#### What this task involves
Write out everything from the line containing "[Share on Facebook] (945, 552)" down to the line containing "Clean Themes (227, 1682)" again, swapping "Contact Us" for "Get in Touch" and leaving the rest of those lines as they are.

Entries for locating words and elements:
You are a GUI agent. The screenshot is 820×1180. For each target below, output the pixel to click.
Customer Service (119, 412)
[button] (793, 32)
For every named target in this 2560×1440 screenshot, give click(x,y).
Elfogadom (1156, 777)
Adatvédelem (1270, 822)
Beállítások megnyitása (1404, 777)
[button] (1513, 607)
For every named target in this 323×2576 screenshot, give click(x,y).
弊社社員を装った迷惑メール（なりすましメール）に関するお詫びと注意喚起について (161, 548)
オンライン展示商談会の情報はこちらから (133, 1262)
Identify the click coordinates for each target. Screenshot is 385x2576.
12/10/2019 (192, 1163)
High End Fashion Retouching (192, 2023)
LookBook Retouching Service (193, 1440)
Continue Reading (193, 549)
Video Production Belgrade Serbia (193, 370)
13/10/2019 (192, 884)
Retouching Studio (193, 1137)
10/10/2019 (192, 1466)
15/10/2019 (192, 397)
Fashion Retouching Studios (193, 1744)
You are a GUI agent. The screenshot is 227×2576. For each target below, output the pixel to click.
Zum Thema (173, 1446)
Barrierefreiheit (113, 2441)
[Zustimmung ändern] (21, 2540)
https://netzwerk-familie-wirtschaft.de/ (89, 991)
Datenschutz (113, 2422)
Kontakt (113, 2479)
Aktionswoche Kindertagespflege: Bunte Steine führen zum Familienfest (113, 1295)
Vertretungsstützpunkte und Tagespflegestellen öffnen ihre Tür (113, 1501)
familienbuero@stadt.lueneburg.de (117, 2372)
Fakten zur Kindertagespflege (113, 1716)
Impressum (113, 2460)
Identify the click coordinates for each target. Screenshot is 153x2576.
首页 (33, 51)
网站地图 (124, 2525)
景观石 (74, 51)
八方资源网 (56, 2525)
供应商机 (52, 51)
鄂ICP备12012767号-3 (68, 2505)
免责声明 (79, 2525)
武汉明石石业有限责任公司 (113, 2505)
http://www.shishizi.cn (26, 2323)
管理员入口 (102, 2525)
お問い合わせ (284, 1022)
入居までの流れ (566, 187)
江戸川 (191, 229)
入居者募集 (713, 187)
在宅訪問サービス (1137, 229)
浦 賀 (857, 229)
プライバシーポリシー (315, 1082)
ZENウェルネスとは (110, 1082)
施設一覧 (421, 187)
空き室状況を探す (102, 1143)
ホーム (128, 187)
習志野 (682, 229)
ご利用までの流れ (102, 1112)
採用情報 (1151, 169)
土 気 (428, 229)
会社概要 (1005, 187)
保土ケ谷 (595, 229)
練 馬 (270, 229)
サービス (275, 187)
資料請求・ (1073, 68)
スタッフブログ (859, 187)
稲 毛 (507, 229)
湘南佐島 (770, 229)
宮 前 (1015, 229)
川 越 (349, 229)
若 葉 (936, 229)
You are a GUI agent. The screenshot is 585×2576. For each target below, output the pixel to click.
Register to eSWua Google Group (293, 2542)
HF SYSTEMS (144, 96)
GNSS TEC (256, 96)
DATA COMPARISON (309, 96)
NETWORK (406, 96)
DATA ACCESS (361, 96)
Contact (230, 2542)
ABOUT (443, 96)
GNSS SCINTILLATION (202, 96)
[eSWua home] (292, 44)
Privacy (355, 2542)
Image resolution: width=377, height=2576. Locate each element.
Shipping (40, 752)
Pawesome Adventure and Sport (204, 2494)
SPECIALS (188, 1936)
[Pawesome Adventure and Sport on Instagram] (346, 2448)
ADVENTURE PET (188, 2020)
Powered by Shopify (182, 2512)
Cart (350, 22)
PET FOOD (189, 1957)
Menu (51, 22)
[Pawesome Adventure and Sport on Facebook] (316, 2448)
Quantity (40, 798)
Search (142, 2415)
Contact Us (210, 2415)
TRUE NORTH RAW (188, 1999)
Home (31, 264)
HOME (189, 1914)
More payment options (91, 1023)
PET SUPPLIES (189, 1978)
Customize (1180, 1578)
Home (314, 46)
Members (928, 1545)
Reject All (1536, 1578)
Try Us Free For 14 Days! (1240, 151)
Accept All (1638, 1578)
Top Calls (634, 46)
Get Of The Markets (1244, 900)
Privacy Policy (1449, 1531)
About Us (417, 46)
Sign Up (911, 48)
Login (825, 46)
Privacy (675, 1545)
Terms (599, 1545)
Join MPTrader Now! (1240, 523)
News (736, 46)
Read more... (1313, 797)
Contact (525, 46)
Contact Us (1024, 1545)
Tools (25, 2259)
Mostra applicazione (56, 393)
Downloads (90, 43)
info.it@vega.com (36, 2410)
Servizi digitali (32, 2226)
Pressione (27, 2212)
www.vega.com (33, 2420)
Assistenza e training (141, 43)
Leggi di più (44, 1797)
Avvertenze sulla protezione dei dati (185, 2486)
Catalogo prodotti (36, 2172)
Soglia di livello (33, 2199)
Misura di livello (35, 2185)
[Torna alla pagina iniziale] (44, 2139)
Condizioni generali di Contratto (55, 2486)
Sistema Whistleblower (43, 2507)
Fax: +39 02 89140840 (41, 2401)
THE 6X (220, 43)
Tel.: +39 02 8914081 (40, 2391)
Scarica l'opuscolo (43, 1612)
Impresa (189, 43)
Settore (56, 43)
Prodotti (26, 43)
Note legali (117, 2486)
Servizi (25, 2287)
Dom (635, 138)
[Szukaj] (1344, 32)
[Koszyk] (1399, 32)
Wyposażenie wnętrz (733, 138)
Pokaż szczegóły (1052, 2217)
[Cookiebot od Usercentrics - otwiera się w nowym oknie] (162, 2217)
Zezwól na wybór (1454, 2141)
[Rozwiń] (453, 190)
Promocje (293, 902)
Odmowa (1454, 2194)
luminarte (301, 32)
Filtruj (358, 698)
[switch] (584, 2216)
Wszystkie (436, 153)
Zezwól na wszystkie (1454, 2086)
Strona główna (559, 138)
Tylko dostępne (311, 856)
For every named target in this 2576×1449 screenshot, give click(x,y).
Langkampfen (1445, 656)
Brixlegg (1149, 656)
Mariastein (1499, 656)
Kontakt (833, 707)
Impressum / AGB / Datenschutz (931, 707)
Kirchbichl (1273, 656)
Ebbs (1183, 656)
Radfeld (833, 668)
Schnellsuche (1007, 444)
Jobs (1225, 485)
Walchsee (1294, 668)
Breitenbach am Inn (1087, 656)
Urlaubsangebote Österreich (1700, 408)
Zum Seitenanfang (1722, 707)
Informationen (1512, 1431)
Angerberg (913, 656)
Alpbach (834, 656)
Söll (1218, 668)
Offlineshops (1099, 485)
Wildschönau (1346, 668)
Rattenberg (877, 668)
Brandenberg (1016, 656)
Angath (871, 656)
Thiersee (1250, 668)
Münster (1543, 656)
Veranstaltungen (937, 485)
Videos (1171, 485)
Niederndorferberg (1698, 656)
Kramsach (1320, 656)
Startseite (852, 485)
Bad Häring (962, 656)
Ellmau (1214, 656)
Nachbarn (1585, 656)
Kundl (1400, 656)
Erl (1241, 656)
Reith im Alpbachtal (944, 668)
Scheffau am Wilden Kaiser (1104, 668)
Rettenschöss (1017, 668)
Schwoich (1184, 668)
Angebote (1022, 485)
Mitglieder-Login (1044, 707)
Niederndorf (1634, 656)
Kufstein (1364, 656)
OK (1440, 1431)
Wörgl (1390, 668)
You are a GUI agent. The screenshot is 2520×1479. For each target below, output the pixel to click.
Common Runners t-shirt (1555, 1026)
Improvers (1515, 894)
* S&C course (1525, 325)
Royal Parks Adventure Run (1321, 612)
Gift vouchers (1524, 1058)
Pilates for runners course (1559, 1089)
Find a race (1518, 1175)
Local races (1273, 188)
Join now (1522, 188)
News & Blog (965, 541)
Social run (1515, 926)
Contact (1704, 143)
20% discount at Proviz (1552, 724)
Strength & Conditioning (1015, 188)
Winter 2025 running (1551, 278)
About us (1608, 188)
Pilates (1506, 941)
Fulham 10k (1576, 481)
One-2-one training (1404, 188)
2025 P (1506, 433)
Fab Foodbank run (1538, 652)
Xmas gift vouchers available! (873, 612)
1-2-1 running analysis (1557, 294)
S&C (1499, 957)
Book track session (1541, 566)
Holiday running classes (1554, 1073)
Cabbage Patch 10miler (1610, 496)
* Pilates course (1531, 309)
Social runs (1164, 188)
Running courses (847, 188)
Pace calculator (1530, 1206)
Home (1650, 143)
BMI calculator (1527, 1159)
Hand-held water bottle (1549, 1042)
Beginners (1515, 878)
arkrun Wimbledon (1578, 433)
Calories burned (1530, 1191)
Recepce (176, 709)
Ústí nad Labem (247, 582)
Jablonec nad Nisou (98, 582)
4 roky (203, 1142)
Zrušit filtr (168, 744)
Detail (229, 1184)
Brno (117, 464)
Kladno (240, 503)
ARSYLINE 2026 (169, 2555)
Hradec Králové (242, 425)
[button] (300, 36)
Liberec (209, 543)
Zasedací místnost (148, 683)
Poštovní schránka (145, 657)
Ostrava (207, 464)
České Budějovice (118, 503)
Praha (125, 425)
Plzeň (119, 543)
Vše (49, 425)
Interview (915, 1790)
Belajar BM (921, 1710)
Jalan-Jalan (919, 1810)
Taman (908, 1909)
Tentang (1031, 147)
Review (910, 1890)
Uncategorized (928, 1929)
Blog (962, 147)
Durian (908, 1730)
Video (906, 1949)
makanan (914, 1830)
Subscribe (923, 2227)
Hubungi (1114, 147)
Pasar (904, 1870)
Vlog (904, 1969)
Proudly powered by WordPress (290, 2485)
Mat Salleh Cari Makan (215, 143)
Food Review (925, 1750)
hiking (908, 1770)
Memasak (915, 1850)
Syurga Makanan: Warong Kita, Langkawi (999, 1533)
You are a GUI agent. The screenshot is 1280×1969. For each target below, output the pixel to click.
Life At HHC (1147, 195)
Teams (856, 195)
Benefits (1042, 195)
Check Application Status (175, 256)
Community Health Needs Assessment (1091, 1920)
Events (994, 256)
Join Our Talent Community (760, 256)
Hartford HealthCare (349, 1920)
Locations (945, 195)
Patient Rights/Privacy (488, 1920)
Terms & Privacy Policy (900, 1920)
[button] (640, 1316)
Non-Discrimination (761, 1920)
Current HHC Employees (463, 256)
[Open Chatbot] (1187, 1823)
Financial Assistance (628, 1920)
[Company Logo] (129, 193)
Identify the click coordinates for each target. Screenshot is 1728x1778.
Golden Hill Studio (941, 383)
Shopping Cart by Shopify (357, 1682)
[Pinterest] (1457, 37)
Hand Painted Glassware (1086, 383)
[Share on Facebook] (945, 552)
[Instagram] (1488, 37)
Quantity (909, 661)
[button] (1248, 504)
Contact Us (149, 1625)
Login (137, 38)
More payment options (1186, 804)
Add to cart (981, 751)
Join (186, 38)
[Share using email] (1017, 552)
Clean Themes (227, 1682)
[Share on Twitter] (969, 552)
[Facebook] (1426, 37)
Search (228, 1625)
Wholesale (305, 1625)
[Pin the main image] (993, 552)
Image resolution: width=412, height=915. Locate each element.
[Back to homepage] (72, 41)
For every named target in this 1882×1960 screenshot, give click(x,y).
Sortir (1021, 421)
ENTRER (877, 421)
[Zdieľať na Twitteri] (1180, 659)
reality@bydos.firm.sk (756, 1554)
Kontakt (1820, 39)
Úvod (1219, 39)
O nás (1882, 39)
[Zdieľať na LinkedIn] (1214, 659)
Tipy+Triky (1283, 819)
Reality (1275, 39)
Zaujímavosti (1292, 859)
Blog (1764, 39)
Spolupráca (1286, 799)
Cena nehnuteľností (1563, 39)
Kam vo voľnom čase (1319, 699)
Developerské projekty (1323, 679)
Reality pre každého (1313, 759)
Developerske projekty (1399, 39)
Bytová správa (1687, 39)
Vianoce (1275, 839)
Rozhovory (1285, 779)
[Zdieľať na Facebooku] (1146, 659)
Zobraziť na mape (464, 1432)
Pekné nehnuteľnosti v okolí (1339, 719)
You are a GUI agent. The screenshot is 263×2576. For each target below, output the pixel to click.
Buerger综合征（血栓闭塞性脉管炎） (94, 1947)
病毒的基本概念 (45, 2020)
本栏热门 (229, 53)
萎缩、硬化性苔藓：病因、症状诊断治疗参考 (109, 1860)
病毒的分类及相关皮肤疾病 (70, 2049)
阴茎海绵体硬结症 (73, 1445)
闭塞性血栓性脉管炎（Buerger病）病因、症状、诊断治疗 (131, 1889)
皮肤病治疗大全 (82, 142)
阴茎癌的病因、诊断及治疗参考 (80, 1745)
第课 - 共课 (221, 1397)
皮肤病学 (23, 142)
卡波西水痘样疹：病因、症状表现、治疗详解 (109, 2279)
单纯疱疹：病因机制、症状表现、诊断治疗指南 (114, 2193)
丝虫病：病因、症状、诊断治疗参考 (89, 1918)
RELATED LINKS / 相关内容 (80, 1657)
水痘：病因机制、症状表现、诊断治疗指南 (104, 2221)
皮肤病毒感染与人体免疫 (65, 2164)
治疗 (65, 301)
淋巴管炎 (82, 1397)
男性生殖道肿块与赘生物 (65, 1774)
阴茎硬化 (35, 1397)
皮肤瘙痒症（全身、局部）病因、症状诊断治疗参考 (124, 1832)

#### Answer for the task
[Share on Facebook] (945, 552)
[Instagram] (1488, 37)
Quantity (909, 661)
[button] (1248, 504)
Get in Touch (149, 1625)
Login (137, 38)
More payment options (1186, 804)
Add to cart (981, 751)
Join (186, 38)
[Share using email] (1017, 552)
Clean Themes (227, 1682)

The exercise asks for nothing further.